------ EXTRACTED ENTRIES

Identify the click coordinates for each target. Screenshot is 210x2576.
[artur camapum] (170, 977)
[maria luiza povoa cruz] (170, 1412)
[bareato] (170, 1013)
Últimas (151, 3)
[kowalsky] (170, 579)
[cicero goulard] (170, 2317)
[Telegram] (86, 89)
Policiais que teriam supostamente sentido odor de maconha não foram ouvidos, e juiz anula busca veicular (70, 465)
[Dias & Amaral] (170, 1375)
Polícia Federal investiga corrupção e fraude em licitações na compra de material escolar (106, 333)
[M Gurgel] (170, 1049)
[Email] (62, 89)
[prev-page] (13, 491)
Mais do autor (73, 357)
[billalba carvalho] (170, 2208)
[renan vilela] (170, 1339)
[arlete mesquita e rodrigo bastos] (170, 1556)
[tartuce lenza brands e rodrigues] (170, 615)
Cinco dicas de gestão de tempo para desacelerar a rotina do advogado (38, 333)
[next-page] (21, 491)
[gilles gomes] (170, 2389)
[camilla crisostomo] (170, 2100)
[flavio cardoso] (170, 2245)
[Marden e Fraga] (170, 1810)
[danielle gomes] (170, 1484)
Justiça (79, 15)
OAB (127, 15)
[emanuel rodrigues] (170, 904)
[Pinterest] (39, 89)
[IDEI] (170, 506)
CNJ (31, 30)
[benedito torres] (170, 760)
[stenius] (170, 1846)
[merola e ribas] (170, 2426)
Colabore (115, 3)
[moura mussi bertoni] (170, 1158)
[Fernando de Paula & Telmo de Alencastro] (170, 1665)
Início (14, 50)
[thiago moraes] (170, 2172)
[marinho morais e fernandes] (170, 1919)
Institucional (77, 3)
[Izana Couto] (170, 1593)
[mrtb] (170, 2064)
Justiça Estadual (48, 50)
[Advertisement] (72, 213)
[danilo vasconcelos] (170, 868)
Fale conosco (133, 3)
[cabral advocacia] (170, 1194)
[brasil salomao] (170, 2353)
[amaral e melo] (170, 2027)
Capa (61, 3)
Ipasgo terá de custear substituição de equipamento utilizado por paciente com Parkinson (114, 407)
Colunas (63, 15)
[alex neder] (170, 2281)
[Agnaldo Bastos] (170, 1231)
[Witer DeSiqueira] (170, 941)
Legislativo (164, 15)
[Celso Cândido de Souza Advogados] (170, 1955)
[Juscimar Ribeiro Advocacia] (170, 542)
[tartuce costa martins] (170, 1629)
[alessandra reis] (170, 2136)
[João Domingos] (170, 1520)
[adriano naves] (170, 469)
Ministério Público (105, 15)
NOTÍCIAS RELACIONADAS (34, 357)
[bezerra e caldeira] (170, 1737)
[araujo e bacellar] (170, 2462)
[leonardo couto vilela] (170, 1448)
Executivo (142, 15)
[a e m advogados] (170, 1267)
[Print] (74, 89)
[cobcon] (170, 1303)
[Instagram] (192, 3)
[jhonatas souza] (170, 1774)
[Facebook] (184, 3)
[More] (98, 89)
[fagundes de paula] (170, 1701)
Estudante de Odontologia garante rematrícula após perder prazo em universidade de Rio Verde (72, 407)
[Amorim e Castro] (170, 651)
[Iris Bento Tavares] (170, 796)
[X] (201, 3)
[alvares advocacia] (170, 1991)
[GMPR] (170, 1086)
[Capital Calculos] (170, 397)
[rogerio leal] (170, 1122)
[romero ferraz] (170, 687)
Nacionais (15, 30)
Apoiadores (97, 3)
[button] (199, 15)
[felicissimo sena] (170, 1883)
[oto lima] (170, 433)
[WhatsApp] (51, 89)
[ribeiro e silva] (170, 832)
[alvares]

------------

Copy every line of the listing, exact to the last character.

Identify the click coordinates for each target. Screenshot is 210x2576.
[artur camapum] (170, 977)
[maria luiza povoa cruz] (170, 1412)
[bareato] (170, 1013)
Últimas (151, 3)
[kowalsky] (170, 579)
[cicero goulard] (170, 2317)
[Telegram] (86, 89)
Policiais que teriam supostamente sentido odor de maconha não foram ouvidos, e juiz anula busca veicular (70, 465)
[Dias & Amaral] (170, 1375)
Polícia Federal investiga corrupção e fraude em licitações na compra de material escolar (106, 333)
[M Gurgel] (170, 1049)
[Email] (62, 89)
[prev-page] (13, 491)
Mais do autor (73, 357)
[billalba carvalho] (170, 2208)
[renan vilela] (170, 1339)
[arlete mesquita e rodrigo bastos] (170, 1556)
[tartuce lenza brands e rodrigues] (170, 615)
Cinco dicas de gestão de tempo para desacelerar a rotina do advogado (38, 333)
[next-page] (21, 491)
[gilles gomes] (170, 2389)
[camilla crisostomo] (170, 2100)
[flavio cardoso] (170, 2245)
[Marden e Fraga] (170, 1810)
[danielle gomes] (170, 1484)
Justiça (79, 15)
OAB (127, 15)
[emanuel rodrigues] (170, 904)
[Pinterest] (39, 89)
[IDEI] (170, 506)
CNJ (31, 30)
[benedito torres] (170, 760)
[stenius] (170, 1846)
[merola e ribas] (170, 2426)
Colabore (115, 3)
[moura mussi bertoni] (170, 1158)
[Fernando de Paula & Telmo de Alencastro] (170, 1665)
Início (14, 50)
[thiago moraes] (170, 2172)
[marinho morais e fernandes] (170, 1919)
Institucional (77, 3)
[Izana Couto] (170, 1593)
[mrtb] (170, 2064)
Justiça Estadual (48, 50)
[Advertisement] (72, 213)
[danilo vasconcelos] (170, 868)
Fale conosco (133, 3)
[cabral advocacia] (170, 1194)
[brasil salomao] (170, 2353)
[amaral e melo] (170, 2027)
Capa (61, 3)
Ipasgo terá de custear substituição de equipamento utilizado por paciente com Parkinson (114, 407)
Colunas (63, 15)
[alex neder] (170, 2281)
[Agnaldo Bastos] (170, 1231)
[Witer DeSiqueira] (170, 941)
Legislativo (164, 15)
[Celso Cândido de Souza Advogados] (170, 1955)
[Juscimar Ribeiro Advocacia] (170, 542)
[tartuce costa martins] (170, 1629)
[alessandra reis] (170, 2136)
[João Domingos] (170, 1520)
[adriano naves] (170, 469)
Ministério Público (105, 15)
NOTÍCIAS RELACIONADAS (34, 357)
[bezerra e caldeira] (170, 1737)
[araujo e bacellar] (170, 2462)
[leonardo couto vilela] (170, 1448)
Executivo (142, 15)
[a e m advogados] (170, 1267)
[Print] (74, 89)
[cobcon] (170, 1303)
[Instagram] (192, 3)
[jhonatas souza] (170, 1774)
[Facebook] (184, 3)
[More] (98, 89)
[fagundes de paula] (170, 1701)
Estudante de Odontologia garante rematrícula após perder prazo em universidade de Rio Verde (72, 407)
[Amorim e Castro] (170, 651)
[Iris Bento Tavares] (170, 796)
[X] (201, 3)
[alvares advocacia] (170, 1991)
[GMPR] (170, 1086)
[Capital Calculos] (170, 397)
[rogerio leal] (170, 1122)
[romero ferraz] (170, 687)
Nacionais (15, 30)
Apoiadores (97, 3)
[button] (199, 15)
[felicissimo sena] (170, 1883)
[oto lima] (170, 433)
[WhatsApp] (51, 89)
[ribeiro e silva] (170, 832)
[alvares]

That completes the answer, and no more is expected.